Conspiracies, disinformation, alternate facts

And more.  Orwell couldn’t have foreseen the Internet, which would completely unhinge language from reality, destroy the notion of consensual truth, and allow conspiracies to sprout like dandelions.  Orwell would have been awed by the Internet’s power to disseminate disinformation, misinformation, and – my favorite – alternate facts.

“Alternate facts” goes beyond re-labeling the same reality with anodyne euphemisms, e.g., “’deterrence’ is just Newspeak for plain old threatening” (example from Wikipedia).

No, “alternate facts” are words that describe an alternate reality.  You can have alternate interpretations, alternate inferences, even alternate eyewitness accounts of the same event.  But you cannot have alternate facts, unless in an alternate universe.

Rock bottom (for now)

Finally we arrive at what I call “Orwellian rock bottom”: the bald statement of the equivalence of opposites.

How can freedom be slavery?  Well, if you’re free to and think and say what you like, there’s too much choice; there’ll be too much “diversity,” as it were.  No, slavery is freedom – from having to decide what to think and say…letting Big Brother do it for you.

Similarly, uniformity = diversity, as we see with Biden’s all-female communications team.

Diversity to the nth degree!  Of all the massive agglomeration of communications talent in this great land, there wasn’t one male – even a gay one! – qualified enough to join these all-stars?

A “diverse person”?

We all know the truth, and we see it in language change.

Since “diversity” means, in practice, ‘anyone but a European-descended, heterosexual male,’ diverse becomes an adjective (technically, a “back-formation”), shorthand for “anyone but a European-descended, heterosexual male,” as in “a diverse person,” instead of the longer previous phrase.   In traditional usage, of course diverse refers to a group of variegated units, e.g., a diverse collection of flowers.

This change has been noticed, e.g., in an excellent Atlantic article by Spencer Kronhaber.

Objections duly noted.  But once a useful term appears, it’s really hard to get rid of it.

When will we be “diverse” enough?

After a whole generation of diversity efforts, are we ever going to be “diverse” enough?

Here, be diverse means ‘achieve ever-increasing representation by grievance groups’; it doesn’t have the traditional meaning of diverse, i.e., in this context, ‘hiring people from every ethnicity.’

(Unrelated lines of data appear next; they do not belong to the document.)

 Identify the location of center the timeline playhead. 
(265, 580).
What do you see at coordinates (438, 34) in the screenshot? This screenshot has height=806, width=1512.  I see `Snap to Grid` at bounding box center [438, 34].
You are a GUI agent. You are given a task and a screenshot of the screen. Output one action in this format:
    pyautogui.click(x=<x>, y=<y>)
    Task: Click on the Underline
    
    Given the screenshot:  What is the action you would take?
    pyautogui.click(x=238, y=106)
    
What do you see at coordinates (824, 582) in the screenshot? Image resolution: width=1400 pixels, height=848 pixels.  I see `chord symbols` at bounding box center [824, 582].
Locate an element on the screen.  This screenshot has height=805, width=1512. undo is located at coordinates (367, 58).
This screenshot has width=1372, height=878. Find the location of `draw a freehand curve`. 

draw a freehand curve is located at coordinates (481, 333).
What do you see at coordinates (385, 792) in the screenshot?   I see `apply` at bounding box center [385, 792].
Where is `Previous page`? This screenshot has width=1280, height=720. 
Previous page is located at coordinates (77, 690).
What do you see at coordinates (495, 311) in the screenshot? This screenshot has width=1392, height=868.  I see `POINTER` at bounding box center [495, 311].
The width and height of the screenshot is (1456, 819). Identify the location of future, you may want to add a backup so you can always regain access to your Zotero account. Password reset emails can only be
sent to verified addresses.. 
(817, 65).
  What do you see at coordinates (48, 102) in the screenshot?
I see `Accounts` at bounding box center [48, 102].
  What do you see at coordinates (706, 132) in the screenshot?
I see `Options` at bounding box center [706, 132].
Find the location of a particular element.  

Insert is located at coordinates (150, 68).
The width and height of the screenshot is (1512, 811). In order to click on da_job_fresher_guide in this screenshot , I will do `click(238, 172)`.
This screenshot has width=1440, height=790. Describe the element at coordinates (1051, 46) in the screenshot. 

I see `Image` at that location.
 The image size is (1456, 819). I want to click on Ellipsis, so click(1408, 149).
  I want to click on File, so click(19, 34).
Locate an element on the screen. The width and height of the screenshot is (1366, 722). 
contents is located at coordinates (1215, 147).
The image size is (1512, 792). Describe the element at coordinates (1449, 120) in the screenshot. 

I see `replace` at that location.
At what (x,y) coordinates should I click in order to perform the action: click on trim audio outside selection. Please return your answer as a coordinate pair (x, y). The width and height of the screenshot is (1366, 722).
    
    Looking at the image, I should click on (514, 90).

We will never be “diverse” enough, if the first meaning is what’s intended, as it clearly is,  The diversity business model is robust, as is evident from the perfect performance of Biden in choosing his communications team.   No one that I know of has dared to question this obvious excess of preference.

UNIFORMITY = DIVERSITY

Apparently everybody does believe that UNIFORMITY = DIVERSITY.   Or is too frightened to say otherwise.

Anybody home?

Again I ask: Where are the high-profile linguists like John McWhorter, Stephen Pinker, and the Great One Himself, Noam Chomsky?  Why aren’t they speaking out against these language abuses that are tearing our society apart?  My usual answer: too comfortably tenured in the very institutions that propagate this garbage.